Я смотрела на мои шикарные сапожки, ступающие по тротуару, по тающему снегу, и уже видела себя чистой и безмятежной, спокойной и степенной, свободно говорящей о себе – в разумных пределах, конечно же. Чуточку стеснительности я себе оставлю. Я стану одной из тех хладнокровных и уравновешенных женщин, которых мы с Катрин ненавидели вслух при каждом удобном случае, по той, весьма веской, причине, что они лишь подчеркивали наши с ней недостатки и слабости.

Неприятие действительности и подавление желаний уступят место здравомыслию, которое позволит мне анализировать мои потребности и решать мои проблемы иначе, чем поглощая литры водки и вопя на пару с лучшей подругой, – решение практичное и весьма забавное, но не самое надежное, и его вряд ли одобрила бы Жюли Вейе.

Я вспомнила, сколько раз мы с Катрин лихорадочно насмехались над общими подругами или знакомыми, которые казались нам невыносимыми только потому, что им было просто… хорошо. Впервые за все годы дружбы и шуточек – о, как они тешили душу! – на тему «мисс блаженненьких» и «счастливых дур», такое пришло мне в голову.

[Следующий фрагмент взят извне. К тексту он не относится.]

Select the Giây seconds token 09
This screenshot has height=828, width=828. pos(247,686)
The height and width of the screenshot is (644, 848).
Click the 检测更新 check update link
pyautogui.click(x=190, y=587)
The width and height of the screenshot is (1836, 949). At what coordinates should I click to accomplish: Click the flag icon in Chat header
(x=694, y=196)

Надо рассказать об этом Жюли, подумала я на какую‑то наносекунду, и тотчас одернула себя: о боже, нет, я не стану женщиной, которая фиксирует в уме все, о чем хочет рассказать своему психотерапевту!

Знак ли это того, что я не была счастливой все эти годы, когда думала, что счастлива?

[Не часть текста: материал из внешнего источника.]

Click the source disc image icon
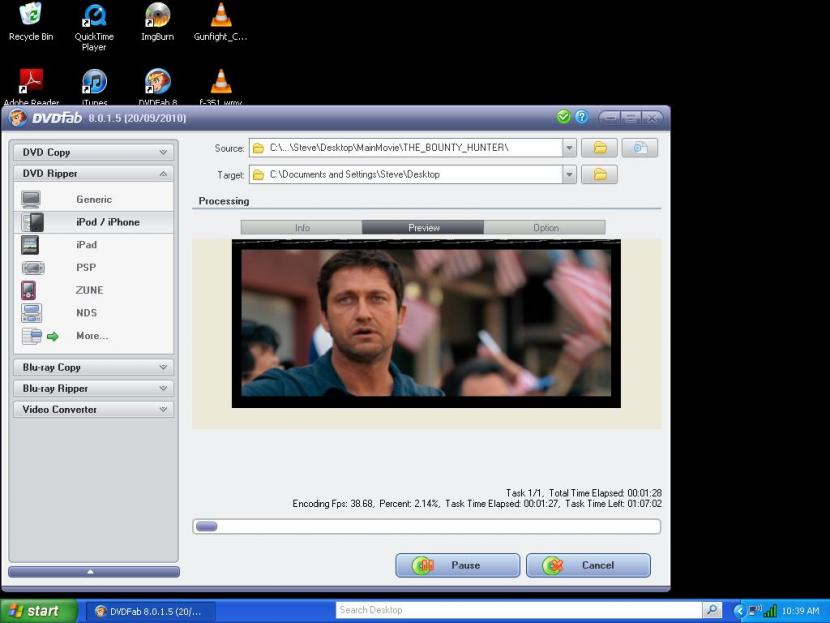The height and width of the screenshot is (623, 830). 640,148
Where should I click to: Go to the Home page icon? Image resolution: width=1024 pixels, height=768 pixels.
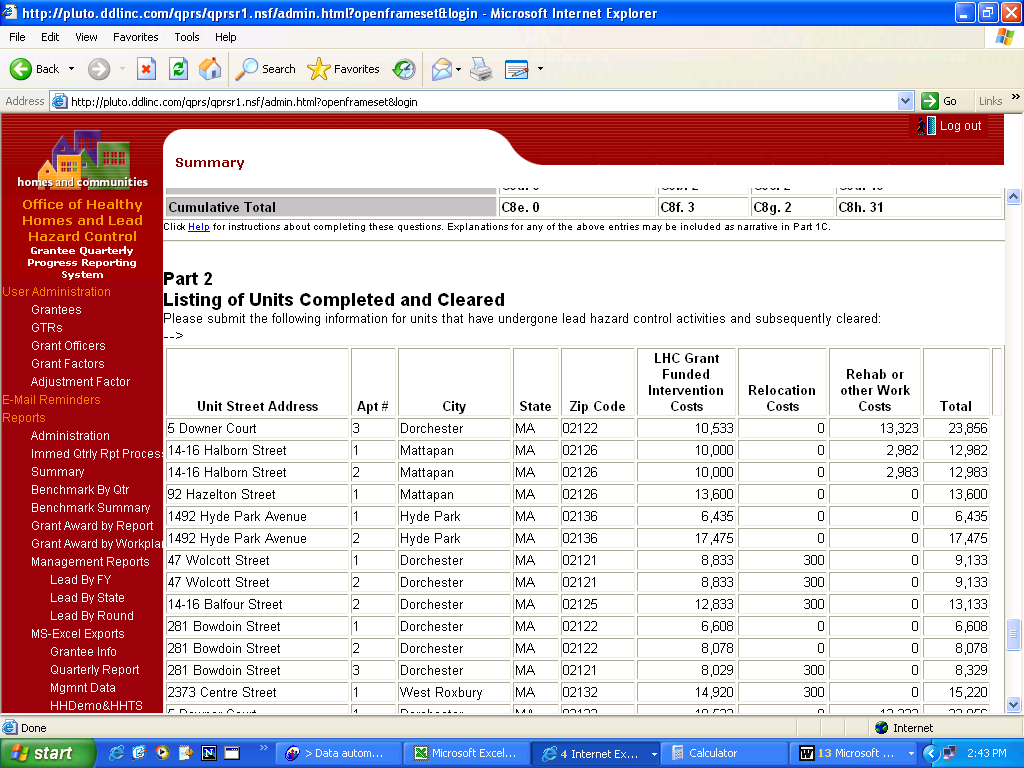tap(210, 69)
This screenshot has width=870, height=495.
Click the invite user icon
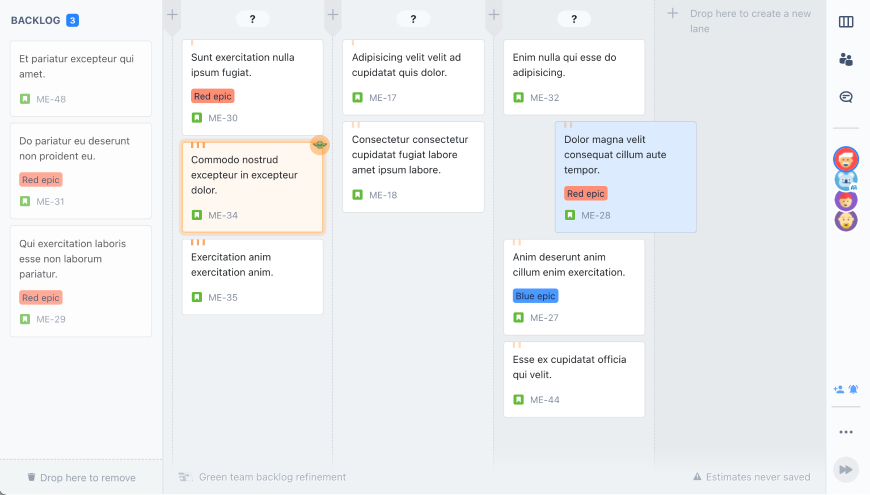[839, 389]
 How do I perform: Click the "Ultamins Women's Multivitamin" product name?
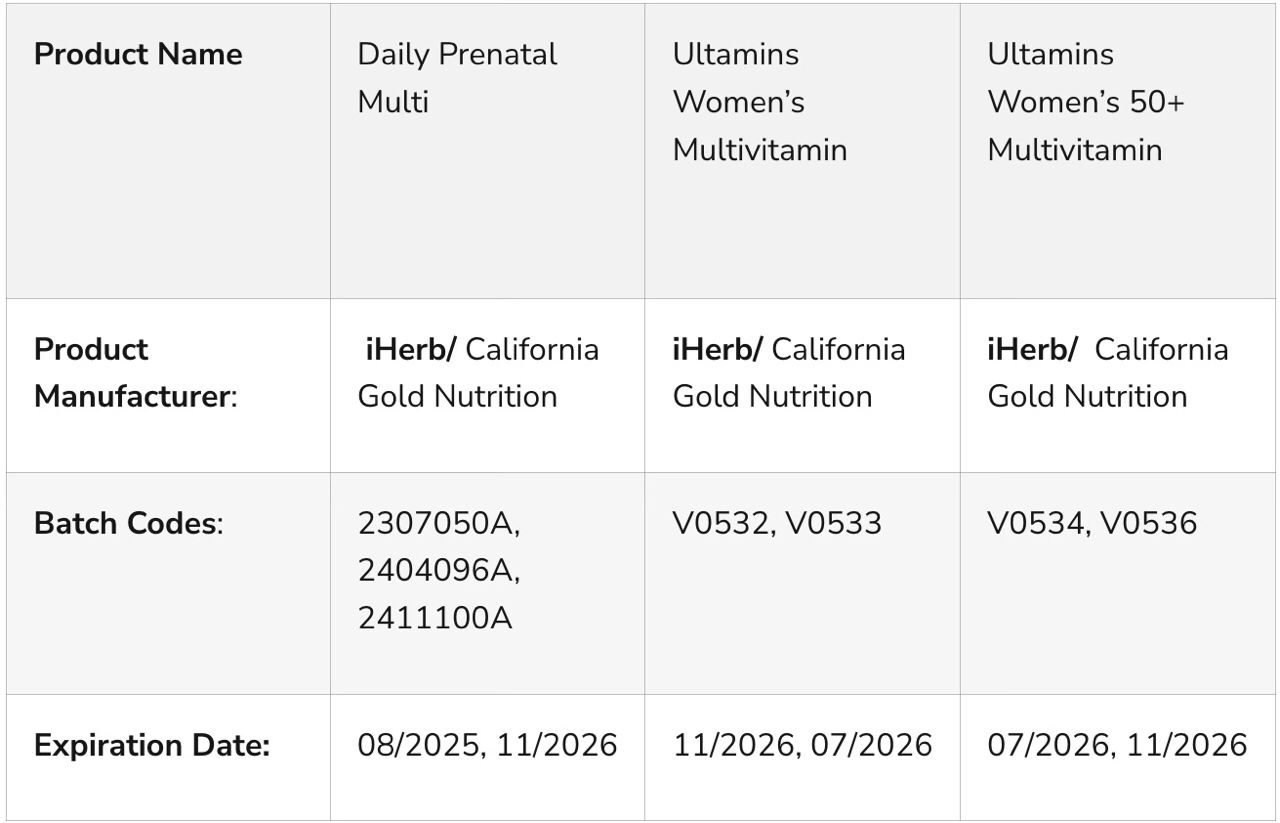click(x=759, y=101)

Мне вспомнился один вечер в нашем любимом ресторане, когда Катрин кричала в ответ на мое презрительное описание издательницы, с которой я работала: трое детей, карьера, удачный брак и «позитивно‑дзенское, черт его возьми, отношение к жизни»: «Я их ненавижу, функциональных женщин! Чтоб им всем передохнуть!» И мы чокнулись с какой‑то яростной радостью. Будь у нас под рукой два черепа этих в высшей степени функциональных женщин, мы бы, наверно, без колебаний выпили из них, подобно кровожадным валькириям.

Много лет мы строили из себя «раздолбаек, гордых собой», и не столько тот факт, что мы были раздолбайками, огорчал меня теперь, сколько наша гордость, о которой нам надо было все это время кричать, чтобы убедить себя в том, что мы ее не выдумали.

Меня как будто хорошенько взболтали. Был ли мой случай тяжелым? Была ли я карикатурой на «раздолбайку, гордую собой»? Стану ли я несносной «мисс блаженненькой», убедив себя, что это – верный путь? Нужен ли мне выбор? Нормально ли задавать себе столько вопросов? Знаю ли я, чего хочу? Должна ли я знать, чего хочу? Не банально ли – хотеть это знать? Не лучше ли было остаться веселой раздолбайкой?!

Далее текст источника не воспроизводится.